If only in artistic predisposition, you could say the same with Vergel. Only very secure subjects would be willing to be drawn by him, but the not-so-willing have a little chance to escape either: Trained as a journalist to work under the closest of deadlines, he can do you in seconds, if that’s all the time he has, on any paper—table napkins and placemats in restaurants often prove the most handy.

Bettina was a college classmate and friend—I sort of provided some measure of comic counterpoint to her summa cum laude reserve. But Onib was no stranger to me either. He was part of the rat pack of artists to which my youngest uncle, writer-painter Alfredo Roces, played a less controversial Frank Sinatra. I would sometimes see the Olmedo couple in my paternal grandparents’ home in Park Avenue,  Pasay City, where the pack played play-as-you-come (in leather shoes sometimes) basketball and snacked on Cosmos sarsaparilla and galletas from the sari-sari store next door.

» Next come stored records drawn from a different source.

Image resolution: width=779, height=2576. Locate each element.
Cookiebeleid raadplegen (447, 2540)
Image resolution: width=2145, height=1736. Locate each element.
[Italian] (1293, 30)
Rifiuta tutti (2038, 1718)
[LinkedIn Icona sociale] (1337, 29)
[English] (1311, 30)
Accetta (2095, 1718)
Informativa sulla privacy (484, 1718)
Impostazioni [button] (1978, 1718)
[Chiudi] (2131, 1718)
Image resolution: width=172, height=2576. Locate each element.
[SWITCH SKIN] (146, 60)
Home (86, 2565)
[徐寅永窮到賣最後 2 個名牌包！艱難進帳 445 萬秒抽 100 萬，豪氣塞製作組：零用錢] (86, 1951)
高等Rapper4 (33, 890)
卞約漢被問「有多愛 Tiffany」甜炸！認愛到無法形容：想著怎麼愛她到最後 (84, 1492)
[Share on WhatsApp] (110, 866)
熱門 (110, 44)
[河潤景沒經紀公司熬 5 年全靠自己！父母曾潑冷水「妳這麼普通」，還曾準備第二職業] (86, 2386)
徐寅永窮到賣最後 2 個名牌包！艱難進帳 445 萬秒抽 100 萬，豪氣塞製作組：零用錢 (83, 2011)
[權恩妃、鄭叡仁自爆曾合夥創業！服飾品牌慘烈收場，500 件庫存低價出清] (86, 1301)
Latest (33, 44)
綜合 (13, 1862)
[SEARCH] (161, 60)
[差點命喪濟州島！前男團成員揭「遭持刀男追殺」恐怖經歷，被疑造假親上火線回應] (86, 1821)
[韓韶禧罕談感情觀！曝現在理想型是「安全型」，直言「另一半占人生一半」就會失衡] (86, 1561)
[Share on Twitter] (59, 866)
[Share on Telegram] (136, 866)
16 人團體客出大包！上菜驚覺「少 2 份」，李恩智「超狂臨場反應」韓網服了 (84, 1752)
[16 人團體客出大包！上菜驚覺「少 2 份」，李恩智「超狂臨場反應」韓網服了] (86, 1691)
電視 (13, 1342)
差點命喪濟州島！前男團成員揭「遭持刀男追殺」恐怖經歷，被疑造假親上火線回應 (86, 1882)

In the early ’90s, learning Onib had suffered a stroke, Vergel went to visit him in his old home in Sampaloc. They promised to get together again. And bumping into him and Bettina not long afterward, we invited them home for after-dinner drinks.

Sept. 8, 1996

Onib was looking better, in fact back at tennis, he said. He even asked me to cook him his favorite bacalao for their next visit. I couldn’t have missed the stern face Bettina flashed at the mention of his favorite dish, now potentially dangerous for its load of salt. Still I made him the promise, even then already beginning to think of how I could make bacalao safe enough for him.

But before his bacalao could happen, he died quite unexpectedly—at home, in the early morning of Sept. 8, 1996.

As it happened, Onib left women friends special enough for them to feel themselves widowed—fellow artists, gallery owners, wives of friends. Gilda Cordero-Fernando and Odette Alcantara were two I knew better than the others. And I’ve always wondered how women like them, achievers in their own right, evidently complete in themselves, could take the loss so singularly as to proclaim themselves “Las Viudas de Onib.”

These viudas remember everything about Onib, delighting in the endless retelling of jokes and anecdotes he had told and were told about him.

Vergel and I have become regulars at memorial dinners for Onib with most of the viudas and two of Onib’s best friends, Manny Arriola (whose own wife, Peng, is an Onib widow) and Alan Cosio, with wife Ivy, in attendance. In one, we held hands in a séance-like chain around the dinner table taking turns saying a prayer for Onib. Suddenly, Manny’s phone rang registering a call from my own phone, which could only have called on its own because my hands were engaged, one in fact with one of Manny’s own. We all thought it an Onib prank and never did any such thing again.

Onib’s stories and poems were side-splitting and as wise as they were clever. If Philippine history had been written by Onib, we’d certainly have felt better about ourselves.

At a program during his latest exhibit in Ayala Museum, Bettina asked Vergel to read Onib’s deservedly irreverent story about Magellan’s landing. We had heard it many times and just as often laughed as hard. Onib had a way of imbuing everything he left behind with a never-fading freshness.

Gone 16 years now, he didn’t get to walk either of his daughters down the aisle, didn’t get to see his grandchildren. But the essence of the man is in their veins—a legacy in blood.

As for Bettina, who shared his heart and bed, memories will have to suffice: Such men, I’m told, are irreplaceable in both.